Mothers can also benefit from breast-feeding. In addition to helping mothers bond with their children and helping them save time from boiling milk, breast-feeding saves money. Formula and supplies cost about $1,500 a year, and breast-fed children get sick less often -- which means less sick days for the parents.
In addition, breast-feeding has shown to lower rates of type 2 diabetes, breast cancer, ovarian cancer and postpartum depression in women.

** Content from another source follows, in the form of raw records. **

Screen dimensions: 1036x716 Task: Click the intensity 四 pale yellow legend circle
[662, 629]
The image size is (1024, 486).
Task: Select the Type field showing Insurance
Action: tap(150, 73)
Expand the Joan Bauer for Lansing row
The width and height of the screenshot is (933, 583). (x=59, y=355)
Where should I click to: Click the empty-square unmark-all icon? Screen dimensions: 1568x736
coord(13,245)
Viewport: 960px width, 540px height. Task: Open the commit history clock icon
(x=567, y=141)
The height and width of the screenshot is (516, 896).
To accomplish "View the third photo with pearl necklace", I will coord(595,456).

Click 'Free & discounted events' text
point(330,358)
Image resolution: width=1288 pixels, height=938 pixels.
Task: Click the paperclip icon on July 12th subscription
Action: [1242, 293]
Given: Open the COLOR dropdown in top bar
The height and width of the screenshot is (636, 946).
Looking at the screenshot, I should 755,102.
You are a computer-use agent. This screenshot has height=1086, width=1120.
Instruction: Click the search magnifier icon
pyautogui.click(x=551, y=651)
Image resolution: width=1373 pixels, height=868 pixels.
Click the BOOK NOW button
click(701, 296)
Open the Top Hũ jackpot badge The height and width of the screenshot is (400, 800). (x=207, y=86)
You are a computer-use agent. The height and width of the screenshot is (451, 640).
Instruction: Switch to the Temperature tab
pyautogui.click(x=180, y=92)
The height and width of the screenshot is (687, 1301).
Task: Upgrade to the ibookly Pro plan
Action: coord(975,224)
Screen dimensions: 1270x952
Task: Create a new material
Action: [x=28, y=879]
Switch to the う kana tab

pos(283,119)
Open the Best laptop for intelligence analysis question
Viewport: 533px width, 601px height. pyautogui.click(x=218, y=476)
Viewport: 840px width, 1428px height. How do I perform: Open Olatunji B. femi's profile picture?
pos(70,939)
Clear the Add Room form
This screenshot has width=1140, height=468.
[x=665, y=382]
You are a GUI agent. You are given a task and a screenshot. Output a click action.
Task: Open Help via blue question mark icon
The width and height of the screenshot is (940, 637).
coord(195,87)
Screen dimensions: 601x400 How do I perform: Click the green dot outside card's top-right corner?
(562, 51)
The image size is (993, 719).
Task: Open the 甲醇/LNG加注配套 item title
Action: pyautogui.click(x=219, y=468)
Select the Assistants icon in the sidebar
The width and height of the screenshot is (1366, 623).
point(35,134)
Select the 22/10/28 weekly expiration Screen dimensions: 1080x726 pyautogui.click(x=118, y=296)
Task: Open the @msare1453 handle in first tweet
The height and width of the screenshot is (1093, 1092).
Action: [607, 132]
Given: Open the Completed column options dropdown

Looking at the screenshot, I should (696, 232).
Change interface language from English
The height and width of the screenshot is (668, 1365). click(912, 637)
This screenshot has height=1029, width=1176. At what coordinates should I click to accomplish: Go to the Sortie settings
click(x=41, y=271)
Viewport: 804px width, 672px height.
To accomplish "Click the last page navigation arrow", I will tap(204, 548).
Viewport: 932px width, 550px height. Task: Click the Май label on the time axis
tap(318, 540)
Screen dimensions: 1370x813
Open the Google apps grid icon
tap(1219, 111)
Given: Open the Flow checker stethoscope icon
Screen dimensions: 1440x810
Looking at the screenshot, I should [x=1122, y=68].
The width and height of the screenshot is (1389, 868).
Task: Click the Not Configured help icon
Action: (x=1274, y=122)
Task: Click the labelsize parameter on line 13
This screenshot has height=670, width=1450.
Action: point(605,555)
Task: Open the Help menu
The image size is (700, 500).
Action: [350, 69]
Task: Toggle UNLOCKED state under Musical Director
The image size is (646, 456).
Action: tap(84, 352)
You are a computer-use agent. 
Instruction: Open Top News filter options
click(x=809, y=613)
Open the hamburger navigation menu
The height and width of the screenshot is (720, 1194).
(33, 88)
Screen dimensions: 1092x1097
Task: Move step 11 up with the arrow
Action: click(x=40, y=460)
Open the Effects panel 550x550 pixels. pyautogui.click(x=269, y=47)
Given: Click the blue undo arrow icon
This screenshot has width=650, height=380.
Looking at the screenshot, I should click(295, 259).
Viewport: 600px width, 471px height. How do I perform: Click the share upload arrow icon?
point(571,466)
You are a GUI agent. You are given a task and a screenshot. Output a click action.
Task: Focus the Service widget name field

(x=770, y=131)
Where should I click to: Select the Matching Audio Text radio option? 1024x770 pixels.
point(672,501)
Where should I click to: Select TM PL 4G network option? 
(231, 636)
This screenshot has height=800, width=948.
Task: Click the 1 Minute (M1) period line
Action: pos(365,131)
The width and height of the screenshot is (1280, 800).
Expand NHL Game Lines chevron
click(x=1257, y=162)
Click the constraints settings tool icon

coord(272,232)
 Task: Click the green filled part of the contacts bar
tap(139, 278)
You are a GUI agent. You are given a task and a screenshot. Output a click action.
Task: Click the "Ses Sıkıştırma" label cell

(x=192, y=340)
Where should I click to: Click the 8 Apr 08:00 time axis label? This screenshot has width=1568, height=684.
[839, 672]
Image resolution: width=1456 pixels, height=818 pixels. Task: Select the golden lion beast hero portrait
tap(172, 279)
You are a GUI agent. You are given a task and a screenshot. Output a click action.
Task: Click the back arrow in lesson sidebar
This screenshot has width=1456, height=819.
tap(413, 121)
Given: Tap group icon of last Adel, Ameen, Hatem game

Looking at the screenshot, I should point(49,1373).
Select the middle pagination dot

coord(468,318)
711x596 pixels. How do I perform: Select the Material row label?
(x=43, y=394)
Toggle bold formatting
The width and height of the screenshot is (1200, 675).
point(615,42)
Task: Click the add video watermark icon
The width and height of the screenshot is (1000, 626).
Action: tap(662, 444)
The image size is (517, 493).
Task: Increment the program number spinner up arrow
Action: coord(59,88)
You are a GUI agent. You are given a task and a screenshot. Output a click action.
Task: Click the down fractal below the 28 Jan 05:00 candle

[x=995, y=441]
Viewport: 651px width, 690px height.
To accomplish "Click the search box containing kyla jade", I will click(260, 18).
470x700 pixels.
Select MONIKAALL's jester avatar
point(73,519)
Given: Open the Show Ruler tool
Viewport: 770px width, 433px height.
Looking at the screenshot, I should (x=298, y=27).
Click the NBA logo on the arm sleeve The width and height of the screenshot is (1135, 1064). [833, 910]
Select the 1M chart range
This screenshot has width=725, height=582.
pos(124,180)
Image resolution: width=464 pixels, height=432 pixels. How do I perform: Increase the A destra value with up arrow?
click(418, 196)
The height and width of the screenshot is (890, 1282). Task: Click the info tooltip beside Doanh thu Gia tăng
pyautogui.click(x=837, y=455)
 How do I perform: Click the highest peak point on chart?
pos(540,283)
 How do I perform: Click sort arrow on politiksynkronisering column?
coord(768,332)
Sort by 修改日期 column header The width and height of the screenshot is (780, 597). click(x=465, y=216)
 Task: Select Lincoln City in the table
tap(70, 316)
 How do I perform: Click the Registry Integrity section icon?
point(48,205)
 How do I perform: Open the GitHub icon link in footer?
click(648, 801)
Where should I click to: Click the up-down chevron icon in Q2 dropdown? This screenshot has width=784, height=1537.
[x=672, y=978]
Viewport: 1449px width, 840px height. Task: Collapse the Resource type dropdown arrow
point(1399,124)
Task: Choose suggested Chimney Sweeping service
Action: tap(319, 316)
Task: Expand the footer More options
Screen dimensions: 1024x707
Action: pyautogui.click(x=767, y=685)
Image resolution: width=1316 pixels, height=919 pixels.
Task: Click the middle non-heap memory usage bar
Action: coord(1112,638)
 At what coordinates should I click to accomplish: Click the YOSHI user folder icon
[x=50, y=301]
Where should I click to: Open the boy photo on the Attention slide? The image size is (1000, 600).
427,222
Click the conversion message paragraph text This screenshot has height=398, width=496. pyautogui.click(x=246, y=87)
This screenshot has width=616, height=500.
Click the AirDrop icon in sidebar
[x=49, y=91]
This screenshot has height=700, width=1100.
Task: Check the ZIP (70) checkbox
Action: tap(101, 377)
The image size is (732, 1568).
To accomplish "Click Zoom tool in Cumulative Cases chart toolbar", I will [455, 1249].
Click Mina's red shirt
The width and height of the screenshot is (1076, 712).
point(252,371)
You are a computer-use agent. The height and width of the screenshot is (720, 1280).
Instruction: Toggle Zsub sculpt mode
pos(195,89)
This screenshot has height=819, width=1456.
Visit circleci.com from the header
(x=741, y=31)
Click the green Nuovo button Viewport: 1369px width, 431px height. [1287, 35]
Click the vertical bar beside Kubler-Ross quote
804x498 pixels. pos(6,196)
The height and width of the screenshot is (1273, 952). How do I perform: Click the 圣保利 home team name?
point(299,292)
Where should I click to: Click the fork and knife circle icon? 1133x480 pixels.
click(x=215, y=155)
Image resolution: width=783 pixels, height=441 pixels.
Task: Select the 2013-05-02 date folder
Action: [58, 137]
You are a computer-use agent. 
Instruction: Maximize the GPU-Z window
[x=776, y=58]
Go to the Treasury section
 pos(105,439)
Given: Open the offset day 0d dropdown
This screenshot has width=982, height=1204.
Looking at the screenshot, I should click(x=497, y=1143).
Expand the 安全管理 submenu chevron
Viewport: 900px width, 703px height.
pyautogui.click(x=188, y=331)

The new study is a response to a 2010 study in Pediatrics, which Bartick was a lead author on, that looked at how low breast-feeding rates impacted children and subsequent costs to society. It revealed that about 900 babies would be saved if 90 percent of mothers breast-fed their children exclusively for the first six months of their lives. In addition, low breast-feeding rates leading to infant deaths leads to a societal cost of $13 billion, that study found. The figure was calculated from many factors including the potential wages lost by the children who did not grow up to be adults.
"We got a million inquiries saying, 'That doesn't include the women!' We wanted a complete picture," Bartick remarked.
Researchers from Harvard University used a model to simulate the lives of about 2 million U.S. women from the age of 15 to 70. They looked at outcomes for five diseases that are linked to lower rates if a mom breast-feeds: Breast cancer, premenopausal ovarian cancer, hypertension, heart attack and type 2 diabetes. They also looked at health care costs over their theoretical lifestimes.
The researchers factored in the current breast-feeding rate -- about 25 percent of moms breast feed the entire recommended 12 months -- and the ideal breast-feeding rate, which would be about 90 percent of mothers.
In addition to the lower adverse health events, they found out that if 90 percent of mothers breast-fed for a year it would cost $860 million less in health care fees. The study showed that the low rates of breast-feeding cost society $17.4 billion from maternal deaths before 70.
Experts are trying various methods to boost breast-feeding rates. A May 2013 study in Pediatrics showed that giving babies that lost a lot of weight minimal amounts of formula actually increased long-term breast-feeding rates. Ninety-five percent of mothers whose infants were given early limited formula (ELF) were still breast-feeding at three months at some level, compared to 68 percent of mothers who did not receive ELF.